## DO THIS
Give back, word for word, the lines that start with the one containing "Given: Toggle the" and end with the one containing "Looking at the", both included. Leave any pictures out of your reply.

## MATERIAL
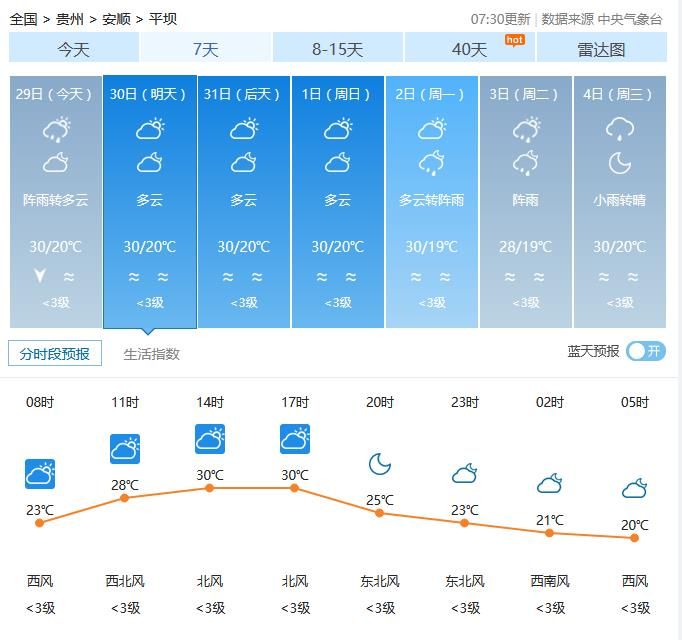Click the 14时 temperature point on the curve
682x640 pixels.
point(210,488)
* * *
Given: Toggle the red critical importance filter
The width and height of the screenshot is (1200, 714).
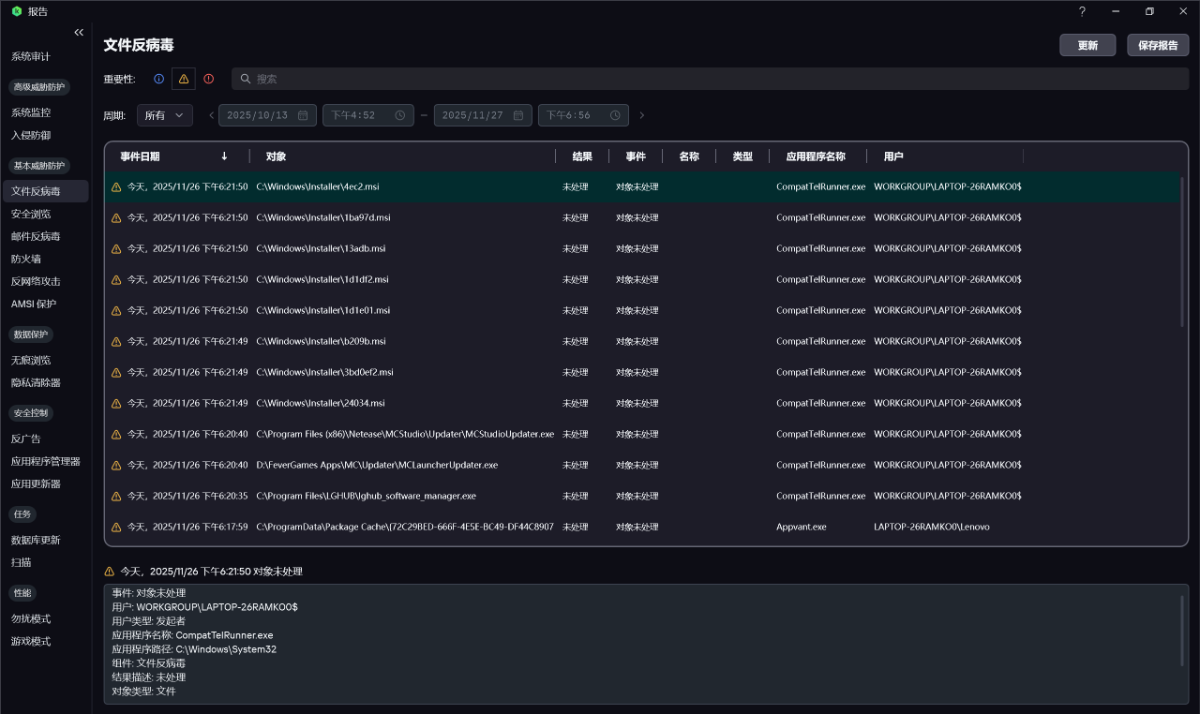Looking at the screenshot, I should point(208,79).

## COMPLETE ANSWER
Given: Toggle the red critical importance filter
The width and height of the screenshot is (1200, 714).
Looking at the screenshot, I should point(208,79).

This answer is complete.